La profecía es como un arma de doble filo para María: por un lado, su hijo traerá la salvación al pueblo y la «luz a las naciones». Por otro, esta luz descubrirá lo que hay en los corazones, y despertará una violenta oposición. Será esa «bandera disputada» y provocará guerra y división, porque no todos lo aceptarán. De ahí vendrá la muerte en cruz y esa espada que atravesará el corazón de la madre.
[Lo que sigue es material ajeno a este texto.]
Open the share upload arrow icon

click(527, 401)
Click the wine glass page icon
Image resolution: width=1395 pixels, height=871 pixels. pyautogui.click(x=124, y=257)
Pablo, en su carta a los hebreos, explica este misterio de la doble naturaleza de Jesús. Como Dios, viene a salvarnos y a liberarnos de la muerte y del mal. Como hombre, debe pasar por todo lo que pasamos nosotros, incluida la muerte. Muriendo, nos da la vida. Sometiéndose, nos libera. Sufriendo, nos sana. «Como él ha pasado la prueba del dolor, ahora puede auxiliar a los que pasan por ella». Recordemos estas palabras cuando pasemos tiempos difíciles, situaciones conflictivas, grandes sufrimientos, físicos y morales, tristezas y soledad. Todo eso lo pasó también Jesús. Él conoce nuestro dolor, y está a nuestro lado. No desesperemos, porque con él, saldremos a flote y veremos la luz.